(84bc) Effects of Composite Sulfur Electrode Structures and Electrolyte Compositions on Rechargeable Aluminum-Sulfur Batteries

Aluminum-sulfur (Al-S) batteries are an emerging electrochemical energy storage technology with great promise due to the earth abundance, very low cost, high capacity, and safety of the electrode materials. Recently, we revealed by nuclear magnetic resonance (NMR) spectroscopy that soluble electrolyte-coordinated sulfur species form upon electrochemical discharge, resulting in loss of active mass that results in rapid specific capacity fade.¹ Pang et al. also showed that the large overpotential in Al-S batteries can be mitigated by operating the batteries at high temperatures (e.g. 100 °C) and by using a molten salt electrolyte instead of a room-temperature chloroaluminate ionic liquid electrolyte.² However, capacity fade associated with the dissolution of aluminum-polysulfides remains a challenge. Here, we study different carbon-sulfur composite electrode structures, characterize electrolyte speciation and ion transport properties, and investigate the effects of electrolyte additives to improve specific capacity retention and the energy efficiency of cycling over a range of operating temperatures.
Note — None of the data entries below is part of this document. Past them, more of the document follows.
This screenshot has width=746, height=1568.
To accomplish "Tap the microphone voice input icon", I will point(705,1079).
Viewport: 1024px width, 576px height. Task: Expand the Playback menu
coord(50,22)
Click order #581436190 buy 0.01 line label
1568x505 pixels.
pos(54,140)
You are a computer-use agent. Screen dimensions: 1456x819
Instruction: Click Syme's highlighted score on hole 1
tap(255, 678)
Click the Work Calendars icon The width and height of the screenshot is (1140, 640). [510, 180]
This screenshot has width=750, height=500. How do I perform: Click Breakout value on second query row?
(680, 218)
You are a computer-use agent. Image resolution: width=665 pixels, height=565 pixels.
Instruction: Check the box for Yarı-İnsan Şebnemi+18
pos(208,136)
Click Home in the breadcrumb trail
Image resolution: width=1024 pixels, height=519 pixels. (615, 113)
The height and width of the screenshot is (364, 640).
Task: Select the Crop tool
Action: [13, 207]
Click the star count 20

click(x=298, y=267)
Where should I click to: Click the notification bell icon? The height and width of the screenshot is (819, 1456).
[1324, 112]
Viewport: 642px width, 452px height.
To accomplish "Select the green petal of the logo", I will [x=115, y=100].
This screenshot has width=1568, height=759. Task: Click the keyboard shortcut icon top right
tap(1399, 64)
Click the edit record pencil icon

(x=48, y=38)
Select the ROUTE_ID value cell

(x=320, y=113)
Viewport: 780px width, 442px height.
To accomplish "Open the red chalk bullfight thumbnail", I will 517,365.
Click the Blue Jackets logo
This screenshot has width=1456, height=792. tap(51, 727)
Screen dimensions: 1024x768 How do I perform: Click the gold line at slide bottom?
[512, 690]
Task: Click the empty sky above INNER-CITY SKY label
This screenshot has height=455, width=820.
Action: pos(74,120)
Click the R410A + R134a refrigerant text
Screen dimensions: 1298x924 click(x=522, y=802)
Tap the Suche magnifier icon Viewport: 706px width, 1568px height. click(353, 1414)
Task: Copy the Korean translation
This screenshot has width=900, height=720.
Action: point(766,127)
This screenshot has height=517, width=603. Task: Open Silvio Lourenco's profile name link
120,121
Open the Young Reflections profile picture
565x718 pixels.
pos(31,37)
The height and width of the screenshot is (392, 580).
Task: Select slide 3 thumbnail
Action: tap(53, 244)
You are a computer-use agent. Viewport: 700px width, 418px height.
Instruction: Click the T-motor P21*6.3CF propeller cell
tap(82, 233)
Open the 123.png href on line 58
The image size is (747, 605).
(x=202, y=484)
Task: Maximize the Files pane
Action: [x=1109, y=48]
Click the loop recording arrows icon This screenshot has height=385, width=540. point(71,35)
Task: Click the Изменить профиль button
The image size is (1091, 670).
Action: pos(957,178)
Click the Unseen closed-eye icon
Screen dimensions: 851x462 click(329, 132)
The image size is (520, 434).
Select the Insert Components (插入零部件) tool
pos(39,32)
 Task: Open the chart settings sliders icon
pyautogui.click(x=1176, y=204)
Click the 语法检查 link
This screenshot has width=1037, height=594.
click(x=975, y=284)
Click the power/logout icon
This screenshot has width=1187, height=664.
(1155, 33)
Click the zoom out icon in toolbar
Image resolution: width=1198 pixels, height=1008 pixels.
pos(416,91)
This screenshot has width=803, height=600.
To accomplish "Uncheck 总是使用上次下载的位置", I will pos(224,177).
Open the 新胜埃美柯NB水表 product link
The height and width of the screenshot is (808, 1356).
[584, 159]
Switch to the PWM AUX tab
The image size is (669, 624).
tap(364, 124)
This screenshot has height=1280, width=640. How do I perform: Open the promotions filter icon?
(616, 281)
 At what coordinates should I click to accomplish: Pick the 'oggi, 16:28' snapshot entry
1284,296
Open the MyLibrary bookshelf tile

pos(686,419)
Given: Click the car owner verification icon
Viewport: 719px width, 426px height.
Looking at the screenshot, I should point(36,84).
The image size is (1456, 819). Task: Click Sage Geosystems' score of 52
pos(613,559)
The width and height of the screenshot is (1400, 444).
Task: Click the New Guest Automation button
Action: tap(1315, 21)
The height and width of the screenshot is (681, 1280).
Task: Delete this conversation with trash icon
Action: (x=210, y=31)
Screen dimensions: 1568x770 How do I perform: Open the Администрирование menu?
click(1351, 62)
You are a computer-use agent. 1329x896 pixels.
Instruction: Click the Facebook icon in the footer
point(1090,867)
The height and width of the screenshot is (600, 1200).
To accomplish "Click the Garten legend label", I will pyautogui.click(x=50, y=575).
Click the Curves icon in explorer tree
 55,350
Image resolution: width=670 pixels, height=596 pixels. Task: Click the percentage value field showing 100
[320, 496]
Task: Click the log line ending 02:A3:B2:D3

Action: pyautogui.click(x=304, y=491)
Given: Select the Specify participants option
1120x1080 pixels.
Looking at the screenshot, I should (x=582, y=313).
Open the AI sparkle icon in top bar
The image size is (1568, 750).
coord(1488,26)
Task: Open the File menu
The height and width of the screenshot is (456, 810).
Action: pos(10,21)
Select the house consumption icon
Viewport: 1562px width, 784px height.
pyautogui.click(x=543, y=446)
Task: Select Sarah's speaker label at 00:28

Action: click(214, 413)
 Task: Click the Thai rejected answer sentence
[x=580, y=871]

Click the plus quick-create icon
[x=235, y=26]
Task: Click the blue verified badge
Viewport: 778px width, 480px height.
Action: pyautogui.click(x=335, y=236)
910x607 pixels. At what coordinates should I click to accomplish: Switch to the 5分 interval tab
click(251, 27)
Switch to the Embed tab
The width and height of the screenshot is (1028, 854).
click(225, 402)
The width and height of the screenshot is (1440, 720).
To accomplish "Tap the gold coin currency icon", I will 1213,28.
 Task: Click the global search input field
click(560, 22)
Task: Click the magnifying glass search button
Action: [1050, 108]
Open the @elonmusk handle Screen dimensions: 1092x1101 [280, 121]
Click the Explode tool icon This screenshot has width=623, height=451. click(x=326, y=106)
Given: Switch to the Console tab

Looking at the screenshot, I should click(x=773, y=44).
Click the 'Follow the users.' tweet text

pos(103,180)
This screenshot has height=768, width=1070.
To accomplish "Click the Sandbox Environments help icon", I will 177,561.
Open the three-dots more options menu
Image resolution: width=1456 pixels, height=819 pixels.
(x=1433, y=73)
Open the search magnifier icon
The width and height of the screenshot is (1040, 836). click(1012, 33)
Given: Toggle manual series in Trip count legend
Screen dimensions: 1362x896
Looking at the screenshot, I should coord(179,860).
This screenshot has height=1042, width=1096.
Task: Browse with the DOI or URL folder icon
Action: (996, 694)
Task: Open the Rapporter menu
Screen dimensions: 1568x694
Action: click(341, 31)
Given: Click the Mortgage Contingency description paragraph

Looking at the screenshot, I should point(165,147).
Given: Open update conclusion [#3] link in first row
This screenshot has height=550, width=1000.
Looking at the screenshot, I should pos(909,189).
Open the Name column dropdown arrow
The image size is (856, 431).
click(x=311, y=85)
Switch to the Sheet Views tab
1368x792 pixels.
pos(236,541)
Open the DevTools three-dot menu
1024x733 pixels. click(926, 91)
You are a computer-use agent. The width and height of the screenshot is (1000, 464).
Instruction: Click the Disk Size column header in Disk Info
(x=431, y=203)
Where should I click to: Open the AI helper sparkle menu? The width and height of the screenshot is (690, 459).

Composite sulfur electrodes were prepared with different sulfur contents, different carbon structures, and different preparation methods to study how they affect the presence of electrolyte-soluble polysulfide intermediates. Rechargeable Al-S batteries were studied using two different electrolytes: a molten salt consisting of a eutectic mixture of AlCl₃, NaCl, and KCl, and an ionic liquid consisting of a Lewis acidic mixture of AlCl₃ in 1-ethyl-3-methylimidazolium chloride ([EMIm]Cl). The species in the electrolyte were identified and their relative populations were quantified by liquid-state ²⁷Al, ¹H, and ¹³C NMR spectroscopy, while ion dynamics and diffusion were characterized by NMR relaxation and pulsed-field-gradient (PFG)-NMR diffusion measurements. The effects of electrolyte additives were studied on electrolyte properties and electrochemical interfaces. In aggregate, the results yield insights into how composite sulfur electrode compositions and structures, as well as electrolyte compositions and ion transport properties, influence the electrochemical properties of rechargeable Al-S batteries.

References:

1. “Soluble electrolyte-coordinated sulfide species revealed in Al-S Batteries by nuclear magnetic resonance spectroscopy,” Rahul Jay, Ankur L. Jadhav, Leo W. Gordon, Robert J. Messinger, Mater., 2022, 34, 4486-4495.
2. “Fast-Charging Aluminium–Chalcogen Batteries Resistant to Dendritic Shorting.,” Quanquan Pang, Jiashen Meng, Saransh Gupta, Xufeng Hong, Chun Yeun Kwok, Ji Zhao, Yingxia Jin, Like Xu, Ozlem Karahan, Ziqi Wang, Spencer Toll, Liqiang Mai, Linda Nazar, Mahalingam Balasubramanian, Badri Narayanan, Donald Sadoway, Nature., 2022, 608, 704-711.